A small, dependency-minimal Rust web crawler that fetches a seed URL, extracts same-host links from the homepage, and saves HTML responses to disk.
Built for learning and small local crawl tasks — not a production spider.
TL;DR#
What this is: A CLI and library that crawls a seed URL, follows same-host links found on the homepage, and writes each page to disk with structured stdout logging.
What this isn’t: A recursive or politeness-aware crawler. No robots.txt, rate limiting, or depth control by default.

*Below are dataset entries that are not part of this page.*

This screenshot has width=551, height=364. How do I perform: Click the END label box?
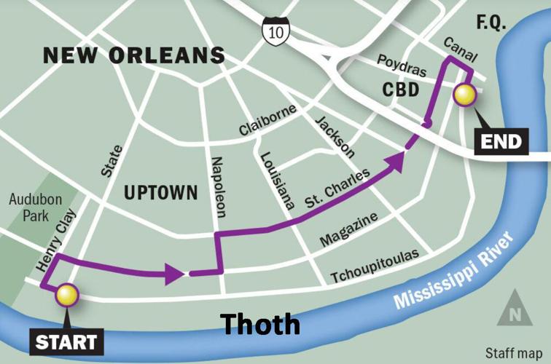pyautogui.click(x=501, y=141)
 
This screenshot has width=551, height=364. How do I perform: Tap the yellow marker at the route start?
pyautogui.click(x=67, y=294)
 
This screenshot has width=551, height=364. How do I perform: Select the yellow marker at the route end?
pyautogui.click(x=464, y=94)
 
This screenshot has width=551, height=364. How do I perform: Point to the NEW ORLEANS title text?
pyautogui.click(x=133, y=55)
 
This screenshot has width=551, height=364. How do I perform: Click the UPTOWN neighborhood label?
pyautogui.click(x=160, y=192)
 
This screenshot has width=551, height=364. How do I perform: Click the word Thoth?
pyautogui.click(x=260, y=324)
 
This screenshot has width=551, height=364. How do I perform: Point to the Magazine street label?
pyautogui.click(x=349, y=230)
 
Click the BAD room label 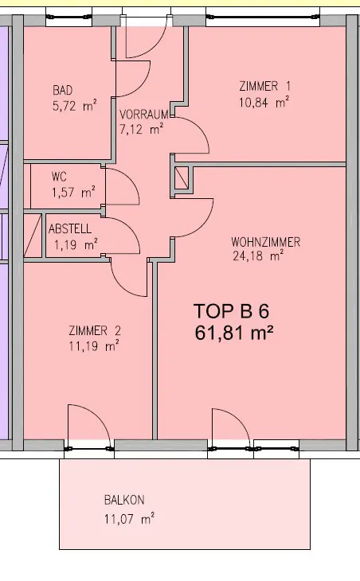point(63,90)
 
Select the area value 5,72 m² point(75,106)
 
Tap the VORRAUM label point(144,114)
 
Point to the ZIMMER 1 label point(264,86)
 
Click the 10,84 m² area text point(264,102)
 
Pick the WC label point(59,177)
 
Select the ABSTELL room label point(70,228)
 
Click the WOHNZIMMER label point(265,242)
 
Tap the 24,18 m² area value point(258,255)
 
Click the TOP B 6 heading point(231,311)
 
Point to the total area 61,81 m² point(234,333)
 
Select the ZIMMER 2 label point(95,330)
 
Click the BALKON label point(124,501)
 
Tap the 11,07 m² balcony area point(129,518)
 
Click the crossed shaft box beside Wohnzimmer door point(182,177)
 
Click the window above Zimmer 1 point(263,18)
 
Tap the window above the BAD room point(68,17)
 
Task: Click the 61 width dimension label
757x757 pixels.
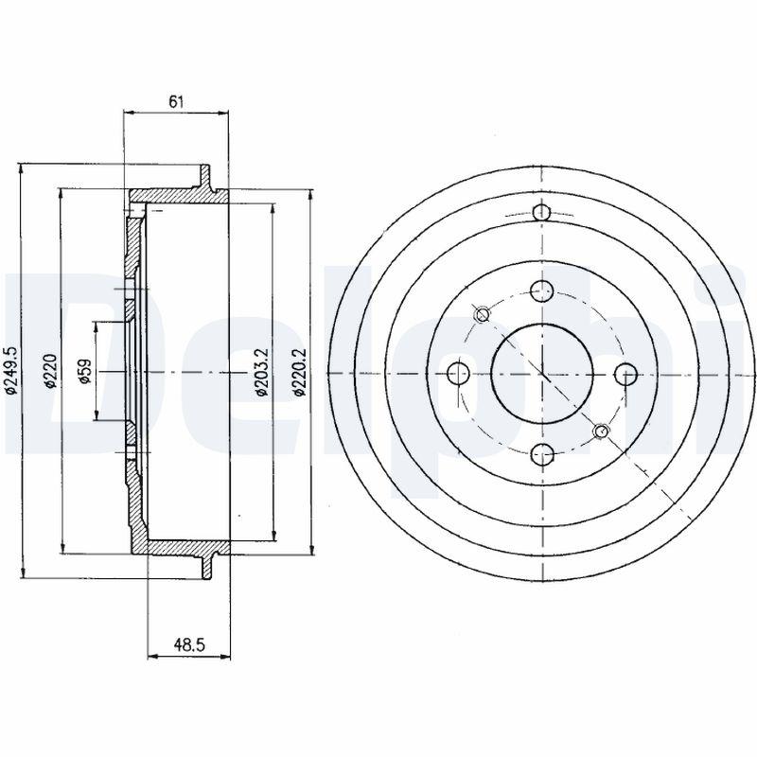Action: [176, 102]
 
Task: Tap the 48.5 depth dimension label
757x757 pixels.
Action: [190, 644]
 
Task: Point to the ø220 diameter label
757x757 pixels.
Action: [51, 371]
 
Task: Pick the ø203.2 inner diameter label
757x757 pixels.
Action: [261, 373]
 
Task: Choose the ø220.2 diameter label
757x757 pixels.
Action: [299, 373]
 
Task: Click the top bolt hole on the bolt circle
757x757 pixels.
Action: [541, 291]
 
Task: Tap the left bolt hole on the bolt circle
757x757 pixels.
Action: [459, 373]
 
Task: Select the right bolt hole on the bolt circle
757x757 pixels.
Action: [626, 373]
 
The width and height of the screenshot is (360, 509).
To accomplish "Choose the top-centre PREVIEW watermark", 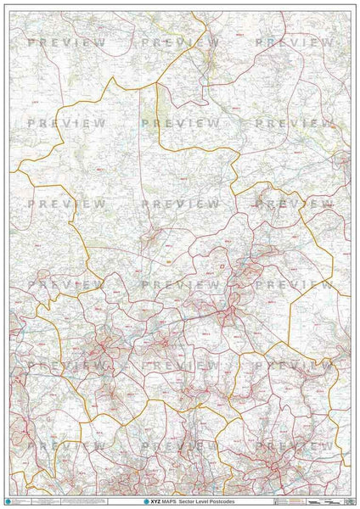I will point(180,42).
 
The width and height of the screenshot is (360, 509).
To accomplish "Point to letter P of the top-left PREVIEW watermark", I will point(31,42).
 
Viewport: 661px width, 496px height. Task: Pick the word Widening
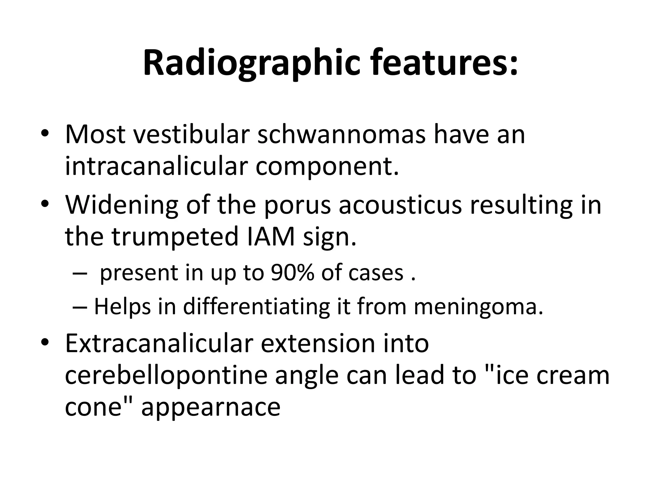(122, 205)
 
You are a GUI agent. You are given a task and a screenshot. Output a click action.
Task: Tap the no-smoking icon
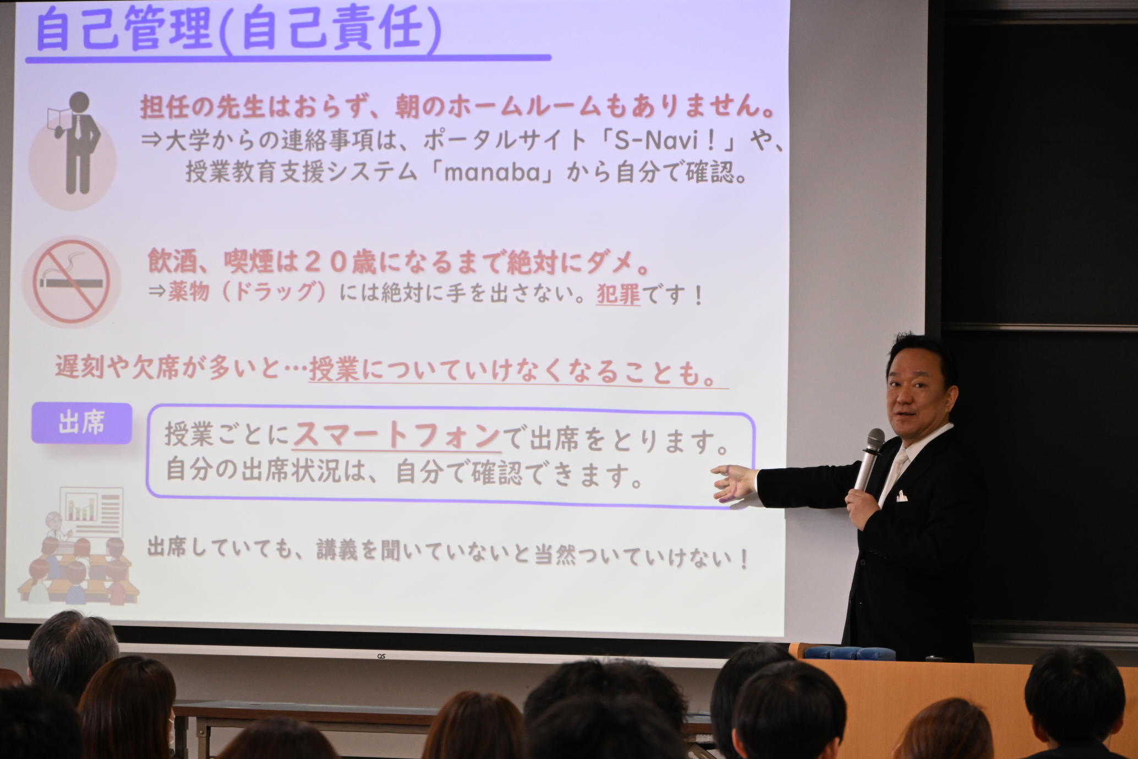coord(71,282)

Run: cargo run --release -- "https://example.com" --out-dir crawl_out
What it does#
- Accepts a seed URL (or hostname) as CLI input
- Fetches the homepage once
- Extracts
<a href="...">links on the first page - Normalizes each link to an absolute URL
- Follows only same-host links
- Fetches each same-host page once
- Saves each response body in
out_dirusing a deterministic URL hash filename - Logs crawl events to stdout with status and byte counts
Project structure#
| Module | Role |
|---|---|
src/main.rs | CLI entrypoint using clap + tokio |
src/lib.rs | Reusable crawler API |
src/engine.rs | Crawl orchestration |
src/fetch.rs | HTTP fetch wrapper with reqwest |
src/links.rs | HTML link extraction |
src/storage.rs | File path generation, save HTML |
src/url_util.rs | URL normalization and same-host checks |
src/log.rs | Logging abstraction (stdout + pluggable) |
Usage#
Build and run from the project root:
cargo run --release -- "https://example.com" --out-dir crawl_outShort form:
cargo run --release -- example.com -o crawl_outDefaults:
out_dir:crawl_out
Output#
crawl_out/<url_hash>.html—url_hashis derived from the normalized final URL- Stdout log events include:
seed,response,fetch,save,skip_links,link_skip,fetch_err,save_err
Configuration#
No configuration file. CLI args only.
Tests#
No test files are currently included. The library is unit-test-friendly via Crawler::with_logger and CrawlConfig.
Dependencies#
reqwest— HTTP clienttokio— async runtimeanyhow— error handlingclap— CLIurl— URL parsing
Extending#
- Add depth control (breadth-first / recursive crawl)
- Add robots.txt + rate limiting
- Add concurrency queue and dedupe URL set
- Add filter rules (patterns, content types)
- Instrument with structured logging / metrics
Notes#
The crawler is intentionally simple. It does not enforce politeness controls by default.